Ce devait être une mesure temporaire, jusqu'à ce que des locaux plus convenables soient aménagés dans la tour du Stade. Le projet ne s'est jamais concrétisé. Alors, les employés restent dans leur sous-sol, en attendant mieux. Depuis 26 ans.

Pour se rendre à son bureau, Daniel Caron doit zigzaguer entre des cloisons mobiles grises, en baissant parfois la tête pour éviter les tuyaux et les conduits de ventilation. «On perd deux ou trois personnes par semaine dans ce labyrinthe», lance-t-il à la blague.

Dans un mémoire déposé le mois dernier au comité-conseil sur l'avenir du Parc olympique, cependant, le directeur général du Conseil québécois du loisir n'avait pas le coeur à rire. Les employés, a-t-il écrit, ont «un accès pratiquement inexistant à la lumière du jour dans les aires de travail, dans un environnement jugé inacceptable pour une majorité de travailleurs et d'observateurs».

«Ce n'est pas un espace de bureaux. C'est un garage! Il y a des voitures au-dessus de nos têtes, explique M. Caron. Ça ne répond pas aux normes, modernes ou anciennes. On a des problèmes d'odeur et de refoulements d'égout. Un jour de pluie abondante, la Fédération de canot a même eu droit à une cascade... dans ses bureaux! C'est comme cela presque toutes les semaines.»

Il y a aussi les avalanches. En hiver, d'énormes blocs de glace se détachent du toit du Stade et s'écrasent sur les bureaux du «peuple troglodyte», comme M. Caron a surnommé ses collègues de travail. «C'est comme un tremblement de terre. Une fois, le mur de mon bureau s'est fendu d'un seul coup. Paf!»

À deux reprises, des blocs de glace ont fracassé des puits de lumière pour s'écraser au milieu des aires de repos. Heureusement, personne n'a été blessé. Mais depuis, la Régie des installations olympiques a bouché les puits de lumière, du côté du Stade, afin d'éviter une tragédie.

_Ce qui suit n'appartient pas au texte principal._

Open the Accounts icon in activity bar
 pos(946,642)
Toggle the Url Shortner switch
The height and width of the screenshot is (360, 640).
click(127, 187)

Le 13 septembre 1991, ce n'est pas de la glace, mais une poutre de béton de 85 tonnes qui est tombée sur les bureaux des fédérations. Cette fois encore, personne n'a été blessé. Un vrai miracle, estime François Hamel, directeur général sortant de Regroupement Loisir Québec. «Quand le pape est venu au Stade, il a logé dans nos locaux. Une chance. On est béni des dieux!»

Quelques employés ont été traumatisés par l'effondrement de la poutre. D'autres, plus nombreux, sont déprimés. Ils utilisent des lampes de luminothérapie dans l'espoir d'échapper à la grisaille. «Le moral est vraiment bas. On a l'impression d'avoir été oubliés, dit Le Duing Lang, biologiste au Regroupement Québec oiseaux. Des gens sont partis. Ils étaient incapables de travailler dans un tel environnement.»

Certains refusent même d'y mettre les pieds. «Ça limite la quantité de candidats prêts à travailler pour nous. Il y a des gens qui ont refusé des postes à cause de nos locaux», dit François Gélinas, qui a lui-même hésité avant d'accepter son poste, en juillet. Sa passion pour la spéléologie a fini par l'emporter.

Au fil des ans, plusieurs organismes ont quitté le Stade. «Dès qu'un groupe peut se le permettre, il pense à déménager.» Hockey Québec est le dernier à avoir plié bagage, après 20 ans au fond de la caverne.

Il lui faut maintenant payer un loyer à Anjou, mais le directeur général, Sylvain Lalonde, assure que cela valait le coup. «Ça fait une énorme différence sur la santé et le climat de travail. Les employés sont plus productifs.»

La plupart des organismes n'ont pas les reins assez solides pour imiter Hockey Québec. Ils ne peuvent qu'espérer que le gouvernement se rappelle enfin que tout cela devait être temporaire. «On a assez donné, dit M. Caron. Ça fait 26 ans qu'on est dans la cave!»